▶ EXERCISE OBJECTIVE:
An accurate, complete copy of the records below is required.

▶ Stored data:
== == ==

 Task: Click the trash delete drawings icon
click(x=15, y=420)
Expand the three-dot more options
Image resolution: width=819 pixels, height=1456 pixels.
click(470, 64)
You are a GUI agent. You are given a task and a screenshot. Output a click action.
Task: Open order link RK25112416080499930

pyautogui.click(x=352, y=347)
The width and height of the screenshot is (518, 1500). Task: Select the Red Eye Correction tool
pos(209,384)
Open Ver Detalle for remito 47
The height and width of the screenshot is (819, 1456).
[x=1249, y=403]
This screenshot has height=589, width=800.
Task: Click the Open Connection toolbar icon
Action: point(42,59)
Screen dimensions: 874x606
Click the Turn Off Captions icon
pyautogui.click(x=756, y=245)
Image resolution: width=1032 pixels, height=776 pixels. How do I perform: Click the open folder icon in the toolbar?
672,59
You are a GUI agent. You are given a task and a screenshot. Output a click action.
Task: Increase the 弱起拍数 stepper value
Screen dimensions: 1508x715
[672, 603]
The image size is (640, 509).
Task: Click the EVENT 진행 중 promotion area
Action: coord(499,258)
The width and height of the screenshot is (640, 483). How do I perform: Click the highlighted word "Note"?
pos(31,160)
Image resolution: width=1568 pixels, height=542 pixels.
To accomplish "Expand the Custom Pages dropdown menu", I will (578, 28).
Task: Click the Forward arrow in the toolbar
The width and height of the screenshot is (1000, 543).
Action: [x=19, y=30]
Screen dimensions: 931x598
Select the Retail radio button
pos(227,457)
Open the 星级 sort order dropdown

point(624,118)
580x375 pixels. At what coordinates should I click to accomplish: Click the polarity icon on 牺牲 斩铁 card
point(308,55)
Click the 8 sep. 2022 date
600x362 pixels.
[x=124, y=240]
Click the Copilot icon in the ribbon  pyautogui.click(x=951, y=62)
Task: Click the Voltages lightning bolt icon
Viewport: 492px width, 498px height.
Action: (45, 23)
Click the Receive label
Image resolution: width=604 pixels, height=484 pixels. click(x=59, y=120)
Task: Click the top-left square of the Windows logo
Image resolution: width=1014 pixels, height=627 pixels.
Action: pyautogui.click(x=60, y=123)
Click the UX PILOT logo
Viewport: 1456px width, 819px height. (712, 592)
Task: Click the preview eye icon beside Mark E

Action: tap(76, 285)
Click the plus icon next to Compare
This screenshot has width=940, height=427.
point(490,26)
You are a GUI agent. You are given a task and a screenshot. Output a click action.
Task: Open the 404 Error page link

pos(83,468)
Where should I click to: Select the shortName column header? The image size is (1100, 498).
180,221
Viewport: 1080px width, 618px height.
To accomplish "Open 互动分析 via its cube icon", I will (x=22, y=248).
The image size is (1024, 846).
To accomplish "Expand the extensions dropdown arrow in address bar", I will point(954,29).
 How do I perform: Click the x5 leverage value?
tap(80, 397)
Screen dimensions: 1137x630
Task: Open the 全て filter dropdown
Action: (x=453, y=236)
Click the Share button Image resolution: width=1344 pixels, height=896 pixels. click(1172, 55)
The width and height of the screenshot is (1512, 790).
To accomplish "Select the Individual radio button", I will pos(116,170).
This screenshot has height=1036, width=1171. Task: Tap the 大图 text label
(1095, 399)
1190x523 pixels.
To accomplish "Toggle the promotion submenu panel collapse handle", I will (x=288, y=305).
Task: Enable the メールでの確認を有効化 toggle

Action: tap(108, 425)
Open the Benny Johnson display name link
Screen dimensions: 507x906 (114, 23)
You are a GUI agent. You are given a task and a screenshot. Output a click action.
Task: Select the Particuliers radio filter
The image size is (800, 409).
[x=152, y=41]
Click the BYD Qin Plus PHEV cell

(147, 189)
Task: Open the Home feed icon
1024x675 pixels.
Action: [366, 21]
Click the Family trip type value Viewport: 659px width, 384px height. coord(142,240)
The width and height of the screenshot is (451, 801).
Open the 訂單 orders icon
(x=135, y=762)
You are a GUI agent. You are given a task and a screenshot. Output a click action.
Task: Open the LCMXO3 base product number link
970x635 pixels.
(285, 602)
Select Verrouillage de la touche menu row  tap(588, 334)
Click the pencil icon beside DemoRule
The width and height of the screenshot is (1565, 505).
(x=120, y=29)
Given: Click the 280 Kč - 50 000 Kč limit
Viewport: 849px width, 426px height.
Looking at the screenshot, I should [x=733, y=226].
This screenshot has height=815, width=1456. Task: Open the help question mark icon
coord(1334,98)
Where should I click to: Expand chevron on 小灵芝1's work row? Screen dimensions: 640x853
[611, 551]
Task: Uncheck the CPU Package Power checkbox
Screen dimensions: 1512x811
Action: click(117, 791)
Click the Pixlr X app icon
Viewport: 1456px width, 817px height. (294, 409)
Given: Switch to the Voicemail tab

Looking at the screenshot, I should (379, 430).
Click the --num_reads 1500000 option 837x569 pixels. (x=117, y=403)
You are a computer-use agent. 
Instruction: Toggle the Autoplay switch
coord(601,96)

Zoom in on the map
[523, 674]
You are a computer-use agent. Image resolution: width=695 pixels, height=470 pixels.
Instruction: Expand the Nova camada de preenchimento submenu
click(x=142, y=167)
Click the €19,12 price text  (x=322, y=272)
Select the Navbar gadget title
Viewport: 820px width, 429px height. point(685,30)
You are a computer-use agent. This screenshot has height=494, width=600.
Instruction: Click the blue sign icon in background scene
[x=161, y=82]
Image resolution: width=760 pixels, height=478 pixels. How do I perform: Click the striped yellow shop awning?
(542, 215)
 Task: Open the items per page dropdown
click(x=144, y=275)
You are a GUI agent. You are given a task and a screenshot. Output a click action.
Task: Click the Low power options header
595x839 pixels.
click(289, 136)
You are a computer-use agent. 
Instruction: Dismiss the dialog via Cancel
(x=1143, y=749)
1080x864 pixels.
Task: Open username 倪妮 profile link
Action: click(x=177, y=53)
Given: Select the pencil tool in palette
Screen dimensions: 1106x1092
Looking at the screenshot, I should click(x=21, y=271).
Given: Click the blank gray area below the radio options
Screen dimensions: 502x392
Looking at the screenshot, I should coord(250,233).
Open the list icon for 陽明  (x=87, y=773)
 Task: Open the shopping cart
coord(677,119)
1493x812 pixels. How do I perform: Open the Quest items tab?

== == ==

▶ SOLUTION FOR THIS TASK:
 Task: Click the trash delete drawings icon
click(x=15, y=420)
Expand the three-dot more options
Image resolution: width=819 pixels, height=1456 pixels.
click(470, 64)
You are a GUI agent. You are given a task and a screenshot. Output a click action.
Task: Open order link RK25112416080499930

pyautogui.click(x=352, y=347)
The width and height of the screenshot is (518, 1500). Task: Select the Red Eye Correction tool
pos(209,384)
Open Ver Detalle for remito 47
The height and width of the screenshot is (819, 1456).
[x=1249, y=403]
This screenshot has height=589, width=800.
Task: Click the Open Connection toolbar icon
Action: point(42,59)
Screen dimensions: 874x606
Click the Turn Off Captions icon
pyautogui.click(x=756, y=245)
Image resolution: width=1032 pixels, height=776 pixels. How do I perform: Click the open folder icon in the toolbar?
672,59
You are a GUI agent. You are given a task and a screenshot. Output a click action.
Task: Increase the 弱起拍数 stepper value
Screen dimensions: 1508x715
[672, 603]
The image size is (640, 509).
Task: Click the EVENT 진행 중 promotion area
Action: coord(499,258)
The width and height of the screenshot is (640, 483). How do I perform: Click the highlighted word "Note"?
pos(31,160)
Image resolution: width=1568 pixels, height=542 pixels.
To accomplish "Expand the Custom Pages dropdown menu", I will (578, 28).
Task: Click the Forward arrow in the toolbar
The width and height of the screenshot is (1000, 543).
Action: [x=19, y=30]
Screen dimensions: 931x598
Select the Retail radio button
pos(227,457)
Open the 星级 sort order dropdown

point(624,118)
580x375 pixels. At what coordinates should I click to accomplish: Click the polarity icon on 牺牲 斩铁 card
point(308,55)
Click the 8 sep. 2022 date
600x362 pixels.
[x=124, y=240]
Click the Copilot icon in the ribbon  pyautogui.click(x=951, y=62)
Task: Click the Voltages lightning bolt icon
Viewport: 492px width, 498px height.
Action: (45, 23)
Click the Receive label
Image resolution: width=604 pixels, height=484 pixels. click(x=59, y=120)
Task: Click the top-left square of the Windows logo
Image resolution: width=1014 pixels, height=627 pixels.
Action: pyautogui.click(x=60, y=123)
Click the UX PILOT logo
Viewport: 1456px width, 819px height. (712, 592)
Task: Click the preview eye icon beside Mark E

Action: tap(76, 285)
Click the plus icon next to Compare
This screenshot has width=940, height=427.
point(490,26)
You are a GUI agent. You are given a task and a screenshot. Output a click action.
Task: Open the 404 Error page link

pos(83,468)
Where should I click to: Select the shortName column header? The image size is (1100, 498).
180,221
Viewport: 1080px width, 618px height.
To accomplish "Open 互动分析 via its cube icon", I will (x=22, y=248).
The image size is (1024, 846).
To accomplish "Expand the extensions dropdown arrow in address bar", I will point(954,29).
 How do I perform: Click the x5 leverage value?
tap(80, 397)
Screen dimensions: 1137x630
Task: Open the 全て filter dropdown
Action: (x=453, y=236)
Click the Share button Image resolution: width=1344 pixels, height=896 pixels. click(1172, 55)
The width and height of the screenshot is (1512, 790).
To accomplish "Select the Individual radio button", I will pos(116,170).
This screenshot has height=1036, width=1171. Task: Tap the 大图 text label
(1095, 399)
1190x523 pixels.
To accomplish "Toggle the promotion submenu panel collapse handle", I will (x=288, y=305).
Task: Enable the メールでの確認を有効化 toggle

Action: tap(108, 425)
Open the Benny Johnson display name link
Screen dimensions: 507x906 (114, 23)
You are a GUI agent. You are given a task and a screenshot. Output a click action.
Task: Select the Particuliers radio filter
The image size is (800, 409).
[x=152, y=41]
Click the BYD Qin Plus PHEV cell

(147, 189)
Task: Open the Home feed icon
1024x675 pixels.
Action: [366, 21]
Click the Family trip type value Viewport: 659px width, 384px height. coord(142,240)
The width and height of the screenshot is (451, 801).
Open the 訂單 orders icon
(x=135, y=762)
You are a GUI agent. You are given a task and a screenshot. Output a click action.
Task: Open the LCMXO3 base product number link
970x635 pixels.
(285, 602)
Select Verrouillage de la touche menu row  tap(588, 334)
Click the pencil icon beside DemoRule
The width and height of the screenshot is (1565, 505).
(x=120, y=29)
Given: Click the 280 Kč - 50 000 Kč limit
Viewport: 849px width, 426px height.
Looking at the screenshot, I should [x=733, y=226].
This screenshot has height=815, width=1456. Task: Open the help question mark icon
coord(1334,98)
Where should I click to: Expand chevron on 小灵芝1's work row? Screen dimensions: 640x853
[611, 551]
Task: Uncheck the CPU Package Power checkbox
Screen dimensions: 1512x811
Action: click(117, 791)
Click the Pixlr X app icon
Viewport: 1456px width, 817px height. (294, 409)
Given: Switch to the Voicemail tab

Looking at the screenshot, I should (379, 430).
Click the --num_reads 1500000 option 837x569 pixels. (x=117, y=403)
You are a computer-use agent. 
Instruction: Toggle the Autoplay switch
coord(601,96)

Zoom in on the map
[523, 674]
You are a computer-use agent. Image resolution: width=695 pixels, height=470 pixels.
Instruction: Expand the Nova camada de preenchimento submenu
click(x=142, y=167)
Click the €19,12 price text  (x=322, y=272)
Select the Navbar gadget title
Viewport: 820px width, 429px height. point(685,30)
You are a computer-use agent. This screenshot has height=494, width=600.
Instruction: Click the blue sign icon in background scene
[x=161, y=82]
Image resolution: width=760 pixels, height=478 pixels. How do I perform: Click the striped yellow shop awning?
(542, 215)
 Task: Open the items per page dropdown
click(x=144, y=275)
You are a GUI agent. You are given a task and a screenshot. Output a click action.
Task: Click the Low power options header
595x839 pixels.
click(289, 136)
You are a computer-use agent. 
Instruction: Dismiss the dialog via Cancel
(x=1143, y=749)
1080x864 pixels.
Task: Open username 倪妮 profile link
Action: click(x=177, y=53)
Given: Select the pencil tool in palette
Screen dimensions: 1106x1092
Looking at the screenshot, I should click(x=21, y=271).
Given: Click the blank gray area below the radio options
Screen dimensions: 502x392
Looking at the screenshot, I should coord(250,233).
Open the list icon for 陽明  (x=87, y=773)
 Task: Open the shopping cart
coord(677,119)
1493x812 pixels. How do I perform: Open the Quest items tab?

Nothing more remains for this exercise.